_Rows showing where targets appear:_
───

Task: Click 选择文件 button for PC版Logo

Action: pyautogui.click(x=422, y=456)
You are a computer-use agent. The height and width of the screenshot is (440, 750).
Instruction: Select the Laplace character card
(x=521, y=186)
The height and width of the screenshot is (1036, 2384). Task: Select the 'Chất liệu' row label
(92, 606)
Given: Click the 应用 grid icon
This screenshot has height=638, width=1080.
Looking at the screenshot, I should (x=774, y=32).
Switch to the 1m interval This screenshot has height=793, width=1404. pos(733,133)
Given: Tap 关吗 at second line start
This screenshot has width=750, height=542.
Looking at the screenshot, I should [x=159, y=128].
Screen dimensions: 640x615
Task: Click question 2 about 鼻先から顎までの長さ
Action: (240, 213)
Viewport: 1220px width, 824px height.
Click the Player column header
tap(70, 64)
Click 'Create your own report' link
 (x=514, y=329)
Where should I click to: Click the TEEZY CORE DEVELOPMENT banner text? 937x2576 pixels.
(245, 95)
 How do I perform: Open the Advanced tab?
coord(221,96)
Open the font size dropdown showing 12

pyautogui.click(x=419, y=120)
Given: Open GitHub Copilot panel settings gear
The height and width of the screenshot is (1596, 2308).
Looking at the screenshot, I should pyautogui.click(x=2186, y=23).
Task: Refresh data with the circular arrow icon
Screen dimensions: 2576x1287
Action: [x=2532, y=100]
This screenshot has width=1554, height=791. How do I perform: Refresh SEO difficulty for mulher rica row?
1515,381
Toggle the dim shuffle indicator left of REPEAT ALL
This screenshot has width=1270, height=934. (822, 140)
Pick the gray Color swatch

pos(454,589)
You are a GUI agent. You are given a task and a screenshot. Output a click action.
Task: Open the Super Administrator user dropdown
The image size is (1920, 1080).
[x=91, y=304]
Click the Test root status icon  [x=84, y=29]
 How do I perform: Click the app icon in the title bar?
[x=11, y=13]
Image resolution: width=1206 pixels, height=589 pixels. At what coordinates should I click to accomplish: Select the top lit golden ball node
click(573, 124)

───

_WHAT IS REQUIRED:_ Please pull out every line of the items above that contains the word "Open", matching its case exactly.

_RESULT FOR THIS EXERCISE:_
 How do I perform: Open the Advanced tab?
Open the font size dropdown showing 12
Given: Open GitHub Copilot panel settings gear
Task: Open the Super Administrator user dropdown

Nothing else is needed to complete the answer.